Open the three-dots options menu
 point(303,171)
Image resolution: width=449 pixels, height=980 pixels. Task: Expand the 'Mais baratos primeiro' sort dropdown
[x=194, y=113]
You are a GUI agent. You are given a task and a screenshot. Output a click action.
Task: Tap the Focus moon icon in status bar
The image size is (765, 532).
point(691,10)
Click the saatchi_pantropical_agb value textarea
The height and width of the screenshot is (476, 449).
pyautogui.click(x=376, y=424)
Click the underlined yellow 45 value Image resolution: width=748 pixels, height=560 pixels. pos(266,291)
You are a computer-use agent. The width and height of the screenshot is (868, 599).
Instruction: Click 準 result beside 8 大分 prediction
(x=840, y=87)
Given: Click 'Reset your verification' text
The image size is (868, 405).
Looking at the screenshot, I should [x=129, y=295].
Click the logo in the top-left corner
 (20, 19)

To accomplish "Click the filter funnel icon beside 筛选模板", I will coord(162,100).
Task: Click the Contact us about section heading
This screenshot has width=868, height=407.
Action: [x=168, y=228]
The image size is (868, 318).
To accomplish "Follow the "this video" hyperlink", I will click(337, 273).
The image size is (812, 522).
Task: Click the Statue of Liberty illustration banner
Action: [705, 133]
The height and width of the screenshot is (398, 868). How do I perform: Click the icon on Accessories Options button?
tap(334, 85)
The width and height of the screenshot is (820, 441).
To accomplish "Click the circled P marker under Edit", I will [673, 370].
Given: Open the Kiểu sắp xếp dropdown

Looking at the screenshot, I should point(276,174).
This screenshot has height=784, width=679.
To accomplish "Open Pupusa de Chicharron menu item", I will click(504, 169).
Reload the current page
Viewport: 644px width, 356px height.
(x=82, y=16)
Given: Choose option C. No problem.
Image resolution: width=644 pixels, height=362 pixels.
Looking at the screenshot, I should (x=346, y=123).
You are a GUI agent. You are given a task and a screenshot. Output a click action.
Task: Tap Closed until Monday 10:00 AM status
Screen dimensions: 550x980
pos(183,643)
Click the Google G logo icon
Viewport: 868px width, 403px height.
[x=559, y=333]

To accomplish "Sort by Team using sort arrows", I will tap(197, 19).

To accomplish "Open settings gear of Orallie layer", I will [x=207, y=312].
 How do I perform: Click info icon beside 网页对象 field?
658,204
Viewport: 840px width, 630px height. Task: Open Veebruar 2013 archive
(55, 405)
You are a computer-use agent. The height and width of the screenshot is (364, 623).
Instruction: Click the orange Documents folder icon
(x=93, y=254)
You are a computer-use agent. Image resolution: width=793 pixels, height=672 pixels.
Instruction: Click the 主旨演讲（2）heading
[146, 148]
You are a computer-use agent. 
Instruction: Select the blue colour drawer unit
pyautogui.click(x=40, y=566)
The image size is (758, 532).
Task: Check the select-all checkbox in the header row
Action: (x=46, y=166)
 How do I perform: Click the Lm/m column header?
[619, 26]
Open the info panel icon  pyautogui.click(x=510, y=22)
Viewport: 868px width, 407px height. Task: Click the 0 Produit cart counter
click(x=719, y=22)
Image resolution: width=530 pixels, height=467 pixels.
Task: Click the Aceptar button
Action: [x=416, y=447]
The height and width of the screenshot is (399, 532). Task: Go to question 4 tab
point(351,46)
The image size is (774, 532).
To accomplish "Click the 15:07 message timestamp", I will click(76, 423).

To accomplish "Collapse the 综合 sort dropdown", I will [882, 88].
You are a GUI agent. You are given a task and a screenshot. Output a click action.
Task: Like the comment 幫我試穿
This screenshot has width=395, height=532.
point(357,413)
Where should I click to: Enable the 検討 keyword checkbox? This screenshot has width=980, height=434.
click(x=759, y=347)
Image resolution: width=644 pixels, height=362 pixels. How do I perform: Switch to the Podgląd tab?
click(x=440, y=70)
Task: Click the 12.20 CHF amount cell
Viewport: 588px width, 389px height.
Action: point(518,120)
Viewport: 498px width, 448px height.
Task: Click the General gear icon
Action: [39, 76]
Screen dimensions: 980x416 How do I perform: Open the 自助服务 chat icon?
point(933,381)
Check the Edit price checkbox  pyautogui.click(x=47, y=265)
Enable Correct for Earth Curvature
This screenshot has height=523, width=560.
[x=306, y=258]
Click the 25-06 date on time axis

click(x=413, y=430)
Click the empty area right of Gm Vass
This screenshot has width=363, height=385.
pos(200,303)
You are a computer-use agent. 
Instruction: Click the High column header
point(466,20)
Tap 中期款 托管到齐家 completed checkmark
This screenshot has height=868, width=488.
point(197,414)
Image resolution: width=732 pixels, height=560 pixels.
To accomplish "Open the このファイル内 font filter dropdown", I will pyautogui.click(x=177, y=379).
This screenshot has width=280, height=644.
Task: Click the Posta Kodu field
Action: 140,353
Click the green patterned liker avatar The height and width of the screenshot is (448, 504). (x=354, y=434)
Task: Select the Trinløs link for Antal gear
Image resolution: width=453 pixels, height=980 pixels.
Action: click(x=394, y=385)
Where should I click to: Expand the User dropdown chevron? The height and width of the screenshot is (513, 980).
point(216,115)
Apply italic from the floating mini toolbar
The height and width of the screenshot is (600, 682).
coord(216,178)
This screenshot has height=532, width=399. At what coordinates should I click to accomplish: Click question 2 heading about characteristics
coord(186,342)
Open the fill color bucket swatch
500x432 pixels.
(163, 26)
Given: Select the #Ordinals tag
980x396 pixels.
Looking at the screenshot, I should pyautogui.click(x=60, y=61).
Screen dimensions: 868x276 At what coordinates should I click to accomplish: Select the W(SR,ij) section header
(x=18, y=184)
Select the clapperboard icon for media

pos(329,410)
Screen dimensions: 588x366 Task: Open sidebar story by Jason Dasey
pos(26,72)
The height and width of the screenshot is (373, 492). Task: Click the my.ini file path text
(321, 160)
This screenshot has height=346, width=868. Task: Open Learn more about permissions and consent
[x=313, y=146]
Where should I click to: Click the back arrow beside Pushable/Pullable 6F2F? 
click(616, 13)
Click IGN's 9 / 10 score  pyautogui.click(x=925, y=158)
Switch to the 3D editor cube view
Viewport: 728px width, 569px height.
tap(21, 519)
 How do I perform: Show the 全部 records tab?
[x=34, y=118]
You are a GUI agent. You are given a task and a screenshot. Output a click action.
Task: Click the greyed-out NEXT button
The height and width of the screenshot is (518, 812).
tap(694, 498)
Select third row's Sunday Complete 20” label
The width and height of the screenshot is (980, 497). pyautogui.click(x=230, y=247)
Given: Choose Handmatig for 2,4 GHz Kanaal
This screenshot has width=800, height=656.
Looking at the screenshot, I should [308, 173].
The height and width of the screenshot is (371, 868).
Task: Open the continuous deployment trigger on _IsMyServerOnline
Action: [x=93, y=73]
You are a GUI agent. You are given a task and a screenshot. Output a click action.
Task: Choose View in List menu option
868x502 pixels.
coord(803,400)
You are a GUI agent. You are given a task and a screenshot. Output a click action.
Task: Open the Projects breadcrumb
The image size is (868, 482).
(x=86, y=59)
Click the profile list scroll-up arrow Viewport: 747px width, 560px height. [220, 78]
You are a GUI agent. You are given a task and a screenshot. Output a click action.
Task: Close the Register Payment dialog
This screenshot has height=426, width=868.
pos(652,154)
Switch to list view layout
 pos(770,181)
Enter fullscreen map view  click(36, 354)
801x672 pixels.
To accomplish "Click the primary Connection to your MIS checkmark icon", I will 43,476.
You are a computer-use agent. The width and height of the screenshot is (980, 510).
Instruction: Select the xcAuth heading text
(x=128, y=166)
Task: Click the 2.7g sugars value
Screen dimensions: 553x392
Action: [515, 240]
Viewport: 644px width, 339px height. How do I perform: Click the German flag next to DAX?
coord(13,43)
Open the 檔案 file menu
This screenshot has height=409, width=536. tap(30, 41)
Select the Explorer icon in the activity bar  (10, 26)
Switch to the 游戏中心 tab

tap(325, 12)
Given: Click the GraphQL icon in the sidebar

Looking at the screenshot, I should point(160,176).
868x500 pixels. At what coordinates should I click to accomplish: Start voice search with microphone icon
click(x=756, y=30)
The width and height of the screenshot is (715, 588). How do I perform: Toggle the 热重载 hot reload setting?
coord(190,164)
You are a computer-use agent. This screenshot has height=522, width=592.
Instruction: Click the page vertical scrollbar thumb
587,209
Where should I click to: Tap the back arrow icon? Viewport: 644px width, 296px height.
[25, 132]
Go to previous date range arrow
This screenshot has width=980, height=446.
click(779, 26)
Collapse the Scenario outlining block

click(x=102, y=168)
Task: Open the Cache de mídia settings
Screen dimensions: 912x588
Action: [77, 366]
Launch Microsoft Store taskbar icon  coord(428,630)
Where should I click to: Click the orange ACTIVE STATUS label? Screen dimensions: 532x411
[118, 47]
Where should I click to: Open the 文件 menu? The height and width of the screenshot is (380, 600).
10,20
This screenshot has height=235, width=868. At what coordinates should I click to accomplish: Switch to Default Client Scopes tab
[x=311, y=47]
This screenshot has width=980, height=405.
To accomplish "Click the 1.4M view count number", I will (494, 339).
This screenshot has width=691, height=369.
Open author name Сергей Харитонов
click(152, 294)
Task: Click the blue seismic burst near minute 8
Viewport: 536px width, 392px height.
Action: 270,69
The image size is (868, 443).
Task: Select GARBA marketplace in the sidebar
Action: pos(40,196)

........

• **REQUIREMENT**: Please tally how many lines in the listing above contain the word "Choose", and answer with the figure alone.

• **TASK ANSWER**: 3